In short, we cannot see Washington’s work as a commander or as President without its relationship to slavery. Slavery was not an incidental factor in his life. It was part of all that he did and accomplished. His world was made by, and bound by, the centrality of slavery.
Generations of expert scholarship as well as critical public history—including at Mount Vernon—and journalism has shown us in devastating detail the depth, breadth, and centrality of slavery to the American experience. So why do heroic narratives of Washington ignore this?
Perhaps in times of crisis, drawing the contrast between heroes and villains seems necessary. We should know better.
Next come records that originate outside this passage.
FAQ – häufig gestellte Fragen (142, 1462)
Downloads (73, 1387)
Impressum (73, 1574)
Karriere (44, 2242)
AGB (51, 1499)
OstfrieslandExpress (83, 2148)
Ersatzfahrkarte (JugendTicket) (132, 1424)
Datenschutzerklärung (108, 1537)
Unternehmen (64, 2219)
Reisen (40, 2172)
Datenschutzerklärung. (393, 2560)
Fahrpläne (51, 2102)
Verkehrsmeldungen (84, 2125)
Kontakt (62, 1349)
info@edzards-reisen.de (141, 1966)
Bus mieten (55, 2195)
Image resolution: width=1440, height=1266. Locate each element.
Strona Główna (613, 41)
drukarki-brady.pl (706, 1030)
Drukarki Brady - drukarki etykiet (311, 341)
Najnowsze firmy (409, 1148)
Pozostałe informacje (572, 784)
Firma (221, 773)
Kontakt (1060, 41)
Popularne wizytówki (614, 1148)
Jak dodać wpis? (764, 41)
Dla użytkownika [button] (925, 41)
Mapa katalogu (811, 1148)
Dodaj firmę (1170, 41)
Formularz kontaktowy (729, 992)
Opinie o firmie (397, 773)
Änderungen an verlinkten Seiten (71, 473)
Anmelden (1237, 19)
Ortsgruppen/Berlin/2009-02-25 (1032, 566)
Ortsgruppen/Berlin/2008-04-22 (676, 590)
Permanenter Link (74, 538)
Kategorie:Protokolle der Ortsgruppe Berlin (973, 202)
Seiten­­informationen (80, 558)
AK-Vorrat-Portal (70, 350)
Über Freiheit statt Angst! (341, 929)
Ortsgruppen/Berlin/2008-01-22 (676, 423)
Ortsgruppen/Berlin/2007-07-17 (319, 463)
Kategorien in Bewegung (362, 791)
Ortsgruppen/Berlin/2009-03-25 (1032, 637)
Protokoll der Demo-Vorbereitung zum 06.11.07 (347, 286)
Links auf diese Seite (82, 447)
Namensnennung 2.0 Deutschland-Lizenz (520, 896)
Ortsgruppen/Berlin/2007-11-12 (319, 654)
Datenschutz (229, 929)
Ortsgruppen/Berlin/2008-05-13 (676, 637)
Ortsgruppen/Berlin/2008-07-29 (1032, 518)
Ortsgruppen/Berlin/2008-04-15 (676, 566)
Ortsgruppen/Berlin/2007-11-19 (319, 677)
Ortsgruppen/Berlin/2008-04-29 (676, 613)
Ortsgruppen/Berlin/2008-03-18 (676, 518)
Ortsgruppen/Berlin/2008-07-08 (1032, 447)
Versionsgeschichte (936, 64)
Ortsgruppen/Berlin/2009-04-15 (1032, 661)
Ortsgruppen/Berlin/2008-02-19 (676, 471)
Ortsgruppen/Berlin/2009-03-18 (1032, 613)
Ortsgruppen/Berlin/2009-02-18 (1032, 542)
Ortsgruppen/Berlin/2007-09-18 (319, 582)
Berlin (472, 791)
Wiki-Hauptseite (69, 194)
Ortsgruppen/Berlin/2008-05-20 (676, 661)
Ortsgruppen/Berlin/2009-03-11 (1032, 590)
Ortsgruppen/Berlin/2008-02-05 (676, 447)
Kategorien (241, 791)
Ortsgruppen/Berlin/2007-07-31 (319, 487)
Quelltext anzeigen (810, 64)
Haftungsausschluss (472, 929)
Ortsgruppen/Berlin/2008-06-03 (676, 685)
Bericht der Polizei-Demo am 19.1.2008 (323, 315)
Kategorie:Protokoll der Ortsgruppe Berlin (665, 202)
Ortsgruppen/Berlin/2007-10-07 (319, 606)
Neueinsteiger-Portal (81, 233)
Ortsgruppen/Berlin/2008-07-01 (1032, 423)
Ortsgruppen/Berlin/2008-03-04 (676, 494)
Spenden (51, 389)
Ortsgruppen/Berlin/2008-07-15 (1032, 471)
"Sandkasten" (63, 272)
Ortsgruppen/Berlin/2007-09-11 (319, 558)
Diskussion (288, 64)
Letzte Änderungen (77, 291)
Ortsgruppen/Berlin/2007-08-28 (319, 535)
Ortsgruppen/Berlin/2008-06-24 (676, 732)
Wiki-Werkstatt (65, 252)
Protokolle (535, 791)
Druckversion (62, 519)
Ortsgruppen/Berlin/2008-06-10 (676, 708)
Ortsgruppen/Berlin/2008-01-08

The 2024 campaign pitted the promise of a history-making first either way, the election of a woman of Black and South Asian descent—or a convicted felon, a one term-president who lost re-election and helped foment an insurrection in an attempt to stay in office. But in the effort to draw contrasts between them, and to find what is remarkable, unusual, or unprecedented, we do not need to excuse or elide slavery. Rather, in the spirit of our democratic ideals we need to contend straightforwardly with tyranny’s many faces across American history.